• **Exercises**
#1 List every character encoding named in the thread about NewStringUTF and modified UTF-8.
#2 According to the thread about NewStringUTF and modified UTF-8, what can easily be crashed by switching to Arabic?
#3 In the thread about NewStringUTF and modified UTF-8, reproduce the passage starting at "this wasn't a" and ending at "that Settings crash...)".

• **Extracted text**
[start]
1. change the VM to not require surrogates.

2. change all code calling NewStringUTF that might need to deal with emoji to convert to surrogates first.

this wasn't a problem in the past because non-BMP just wasn't relevant, but emoji have really changed that. the older i get, the more i wonder whether we should change the VM.

that said, as we see with how easy it is to crash Settings by switching to Arabic, most code that uses NewStringUTF is pretty suspect to start with. an audit/rewrite would probably be a good thing. i'm just not sure how practical that is. (and i never did go back and fix that Settings crash...)

na...@google.com <na...@google.com> #3Dec 2, 2014 11:52AM

To expand on 2 slightly, the VM is right that the sequence isn't modified UTF-8. These code points are supposed to be encoded as 2 x 3 byte surrogate pairs.

That said, I was thinking of modifying the VM to accept 4 byte utf-8 sequences and convert them into utf-16 surrogate pairs. It's bound to be tricky but it will probably make life a lot easier for apps that are treating mutf-8 as "null terminated UTF-8 over UCS-2 - {0}". We'll have to be stricter about overly long encodings though

My only worry is that we're introducing yet another pseudo-encoding :( . If we do this, we'll have to go delete the line on the wiki UTF-8 article that says "All known Modified UTF-8 implementations also treat the surrogate pairs as in CESU-8"
[end]
• **Recorded information**
[start]
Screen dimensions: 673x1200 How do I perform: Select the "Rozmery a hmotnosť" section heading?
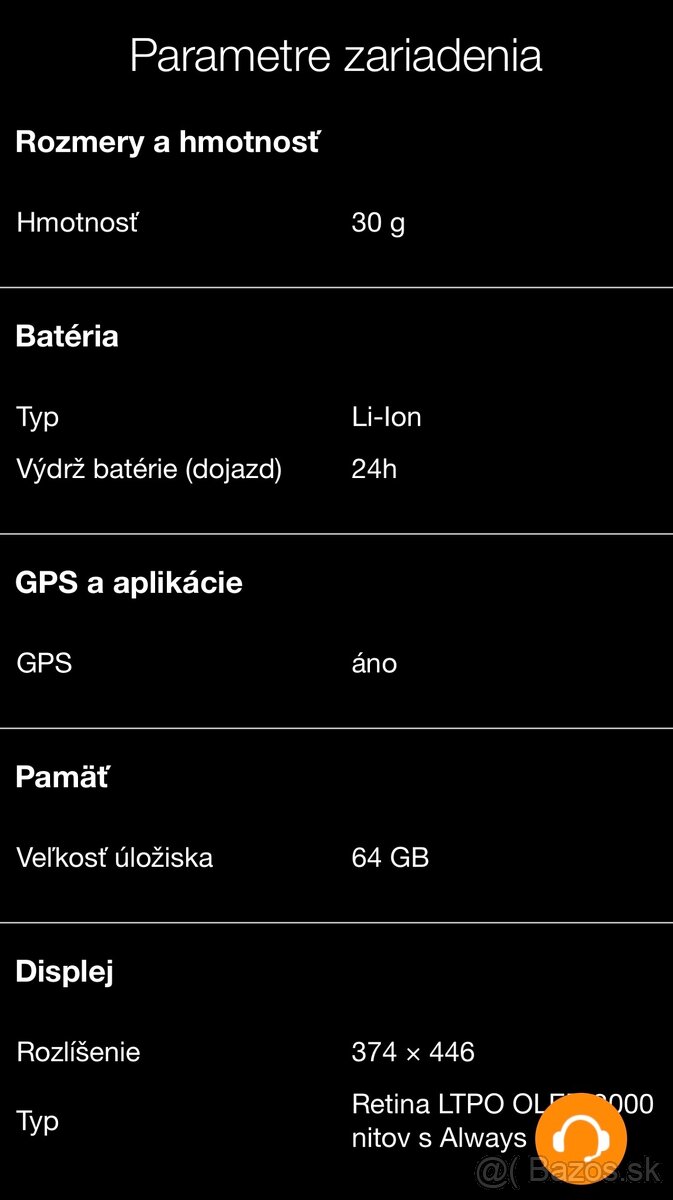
[end]
• **Task results**
#1 UTF-8, modified UTF-8, UTF-16, UCS-2, CESU-8

#2 Settings.

#3
this wasn't a problem in the past because non-BMP just wasn't relevant, but emoji have really changed that. the older i get, the more i wonder whether we should change the VM.

that said, as we see with how easy it is to crash Settings by switching to Arabic, most code that uses NewStringUTF is pretty suspect to start with. an audit/rewrite would probably be a good thing. i'm just not sure how practical that is. (and i never did go back and fix that Settings crash...)